Lo que Javier admiraba en Obdulio no era su célebre foto con la pelota atenazada bajo el brazo, sino su actual modo, nada heroico, de llevar con lucidez y parsimonia su conciencia de viejo cacique que las sabe todas y es capaz de contemplar a los falsos caciques, los de la política, como miraba hace medio siglo al juez de línea (entonces era el linesman), cuando con todo descaro inventaba un «orsai». Resulta que ahora ganamos otra Copa América, como siempre arañando, raspando, casi perdiendo, atajando un penal en el último estertor. Experiencia buena como muestra de confianza, de garra, de entusiasmo, de necesidad comunitaria de creer en algo, pero menos buena si sólo sirve para volver a maracanizarnos, a hacernos creer lo que no somos. Del maracaneo al macaneo hay sólo una sílaba de diferencia. Como país de apenas tres millones de habitantes, somos tal vez el que produce el mayor porcentaje de buenos futbolistas. Cierto. Pero se van y con razón. ¿Alguna vez nos pondremos a estudiar por qué el milagro se convierte en vergüenza? ¿Por qué en el presente dos de nuestras mejores líneas de exportación son el solomillo de «vaca cuerda» y la pierna de futbolista zurdo?
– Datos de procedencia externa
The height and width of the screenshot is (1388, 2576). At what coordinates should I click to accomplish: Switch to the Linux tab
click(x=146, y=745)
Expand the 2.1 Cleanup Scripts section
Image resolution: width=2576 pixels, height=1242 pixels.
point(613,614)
Pese a todos los pesares, en la tercera etapa del insomnio, Javier agradeció al azar haber nacido aquí. Sentía que su dimensión, su poca historia, coincidían aproximadamente con su propia y modesta dimensión y asimismo con su poca historia. No se veía integrado, ni siquiera por adopción, a una sociedad como cualquiera de las europeas. No sólo porque la historia pesaba allí como una lápida. Sobre derechas y sobre izquierdas: como una lápida. Sobre ricos y sobre pobres, pero claro, la lápida que pesaba sobre estos últimos era de roca, en tanto que la que pesaba sobre aquellos era de aluminio o de plástico o de hostias. Hasta la vasta gama de opus era compleja. No era lo mismo el Opus Indice Köchel 219 (Concierto para violín y orquesta en La mayor), de Mozart, que el Opus Dei y su sagrado patrimonio.
Aquí, en cambio, en la capital más austral del planeta, la lápida no era la historia sino el presente de indicativo. No el Virreinato del Río de la Plata sino el Fondo Monetario Internacional, no don Bruno Mauricio de Zabala sino Milton Friedman. No el fundador, sino el fundidor. Quizá por eso el Quinto Centenario había pasado por aquí como un buitre perdido. ¿A quiénes de nuestros acojonados tres millones podía importarles una higa el desaborido replay de las tres carabelas?